O ambientalista Marcio Astrini, secretário executivo do Observatório do Clima, aponta a gravidade dessa atividade contra povos indígenas, especialmente em um período de pandemia de covid-19.
“Isto [a mineração] tem uma repercussão, obviamente que em primeiro lugar, na questão humana e de direitos dessas populações, mas ao mesmo tempo também afeta negativamente a imagem do país porque mostra que nós temos um governo que não é compromissado nem com a floresta, nem com a democracia, nem com a defesa de direitos e nem com a Constituição brasileira. A expressão disso é o PL 191 que foi apresentado pelo presidente na Câmara dos Deputados”, diz Astrini.
O MPF no Pará apresentou oito ações civis públicas, em novembro do ano passado, para obrigar a ANM a inferir imediatamente todos os processos minerários que afetem TI. Para os procuradores, esses requerimentos conferem “aparente legalidade” a atividades de garimpo irregular. A Justiça Federal em Santarém (PA) deu liminar favorável à ação do MPF em sentença de agosto deste ano.
Omissão do governo
Há um consenso na comunidade científica sobre a grande quantidade de informações sobre a floresta amazônica, e de como isso pode ser usado para proteger a região. Coordenador do Centro de Sensoriamento Remoto da Universidade Federal de Minas Gerais (UFMG), o professor de cartografia Britaldo Soares Filho assinou com outros pesquisadores um artigo recente na revista One Earth analisando justamente os dados disponíveis sobre a Amazônia para calcular o impacto econômico do PL 191/2020..

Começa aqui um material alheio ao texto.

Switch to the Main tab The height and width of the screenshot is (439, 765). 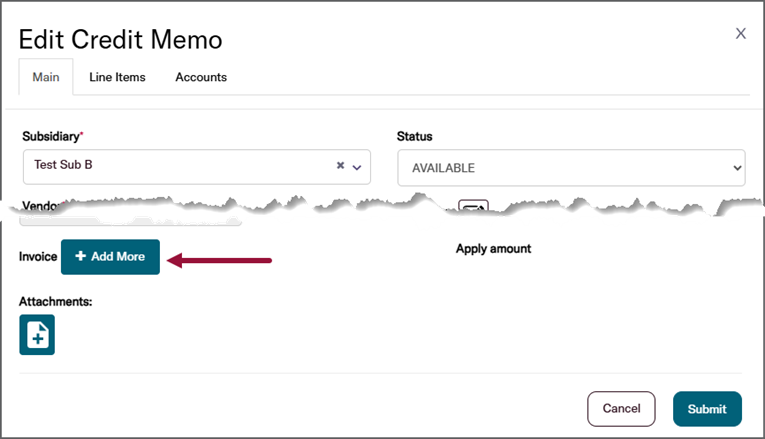(46, 77)
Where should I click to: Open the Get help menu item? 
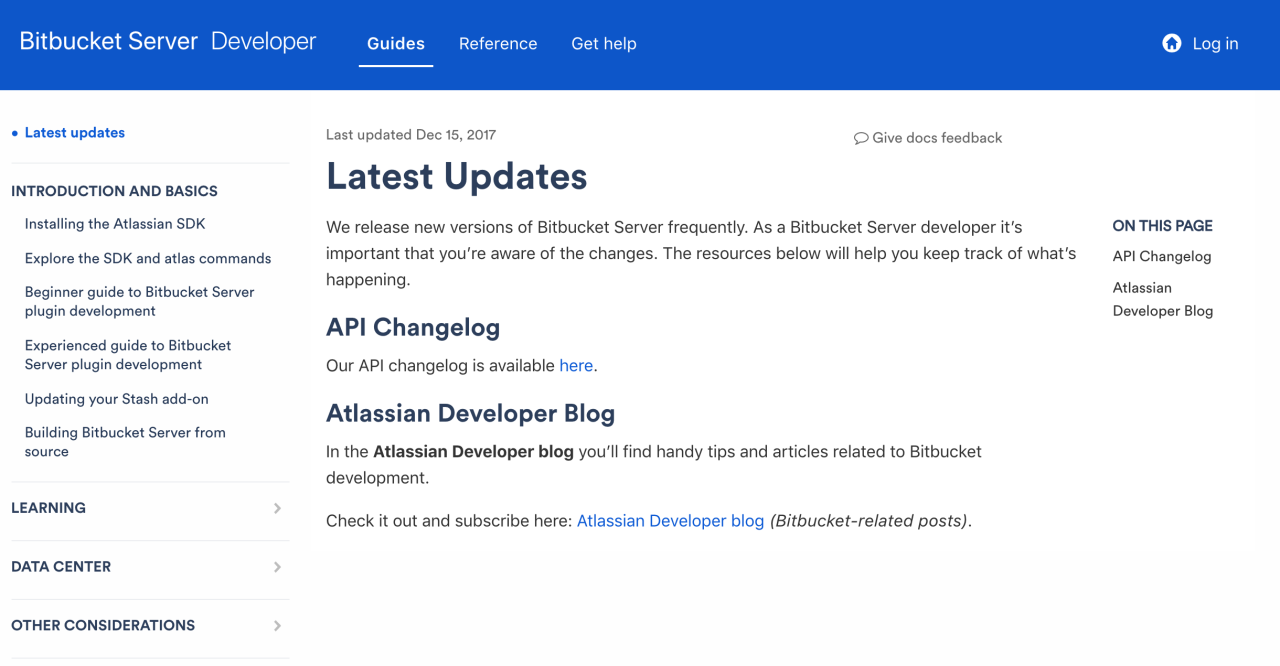[603, 44]
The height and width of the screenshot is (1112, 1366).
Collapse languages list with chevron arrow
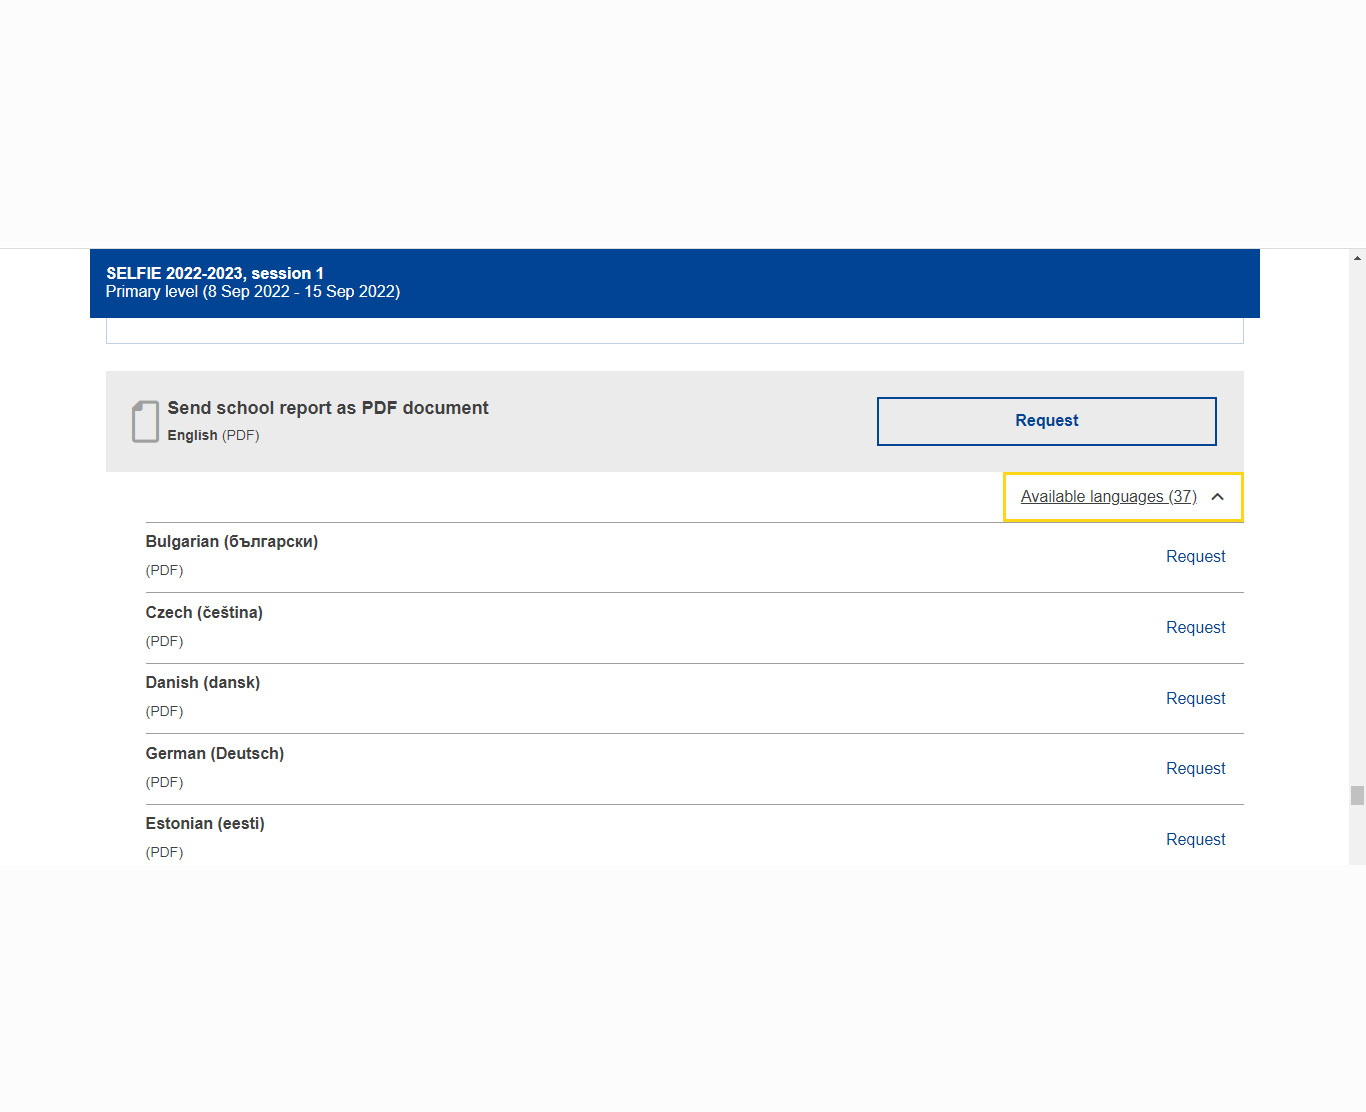[1217, 497]
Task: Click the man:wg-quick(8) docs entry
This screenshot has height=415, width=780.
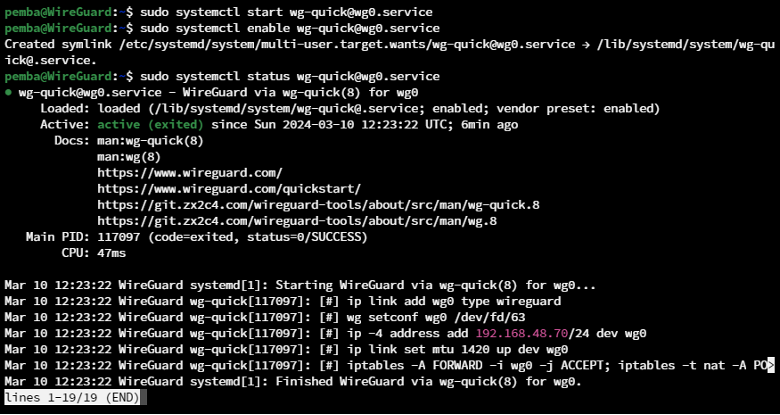Action: click(x=150, y=141)
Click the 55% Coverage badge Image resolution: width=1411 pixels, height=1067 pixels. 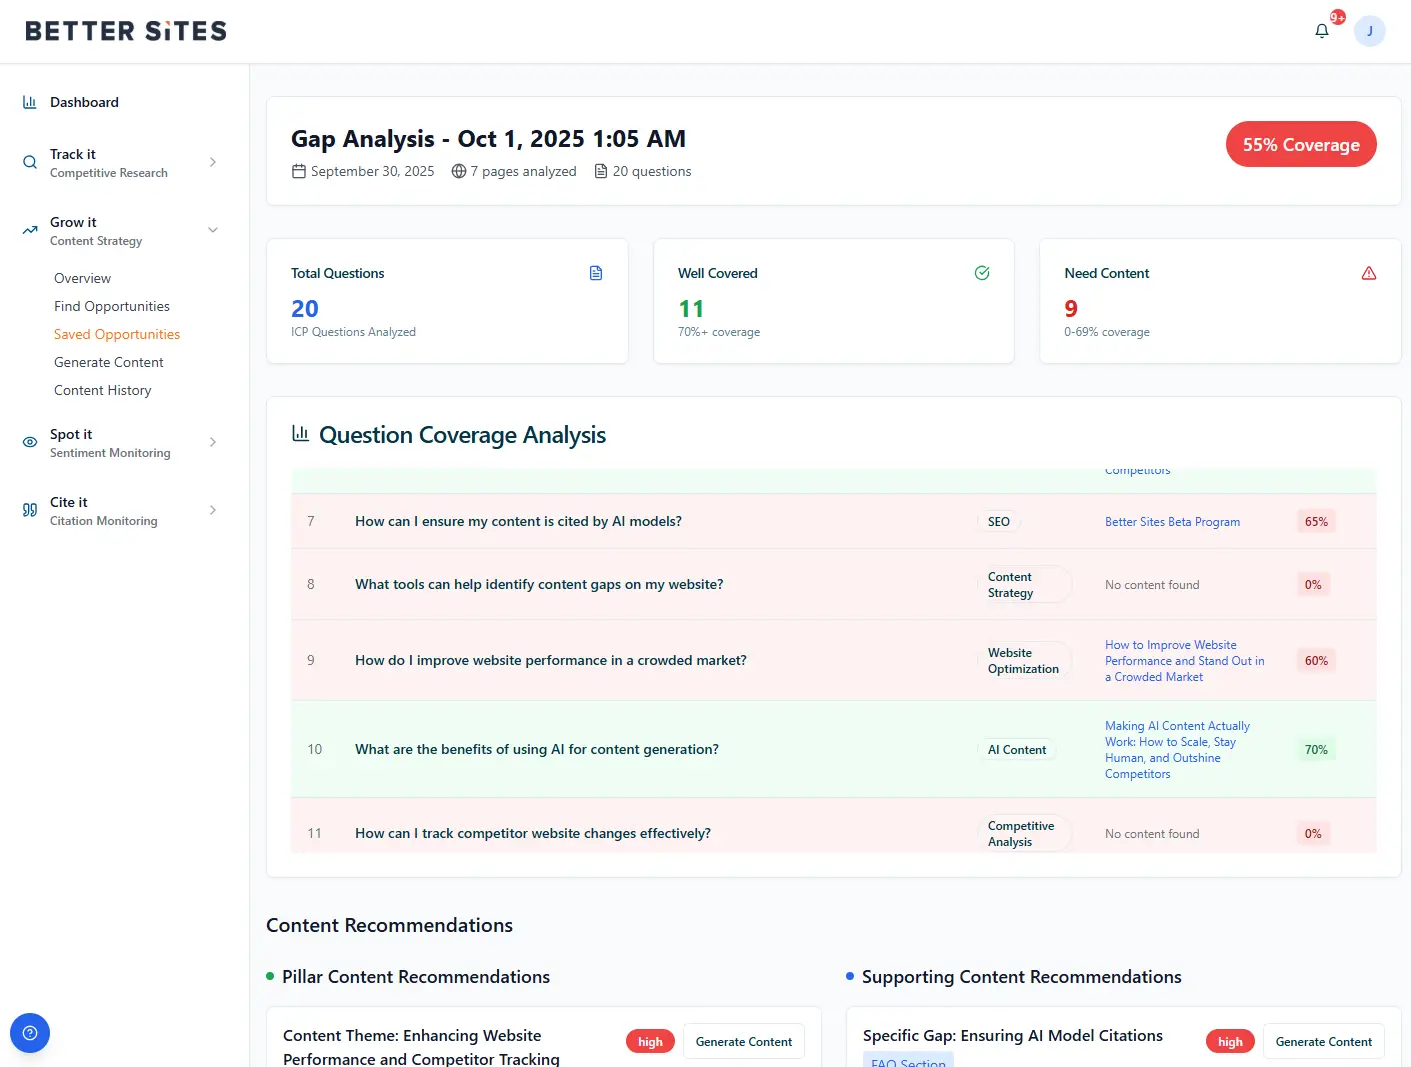coord(1300,145)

Soares Filho defende que há diversas maneiras para fiscalizar a floresta amazônica, mas que o governo brasileiro não atua como deve. Em vez disso, diminui recursos de órgãos fiscalizadores. A ANM, por exemplo, está há dez anos sem realizar concurso público para contratar novos servidores.
“A ANM, que deveria regular o setor, está sendo sucateada há anos. Já temos tecnologia e conhecimento para controlar e evitar qualquer tipo de pedido de mineração em áreas protegidas, mas não há qualquer interesse desse governo em fiscalizar de verdade esses requerimentos minerários”, afirma o pesquisador.
Além de não fiscalizar, a ANM parece se esforçar para esconder informações. Em 29 de maio, o projeto Amazônia Minada encaminhou um pedido por Lei de Acesso à Informação solicitando todos os requerimentos sobrepostos a terras indígenas no país, com indicação de quais processos tiveram autorização concedida pelo órgão. A solicitação foi negada em todas as instâncias da ANM. Em seguida, recorremos para a Controladoria-Geral da União, que em 13 de agosto deu parecer favorável ao pedido inicial.
No entanto, mesmo com a decisão da CGU, a resposta da agência, enviada no mês seguinte, não incluiu os dados de pedidos autorizados. Para chegar nos 58 requerimentos concedidos, a equipe do Amazônia Minada investigou por dois meses mais de 3 mil requerimentos sobrepostos a terras indígenas da Amazônia legal.
Na última quinta-feira, 19 de novembro, a reportagem entrou em contato com a assessoria de imprensa da ANM pedindo um posicionamento sobre os 58 requerimentos autorizados. No pedido, feito por e-mail, encaminhamos a lista com todos os processos encontrados no levantamento. Não houve retorno do órgão até a publicação desta reportagem.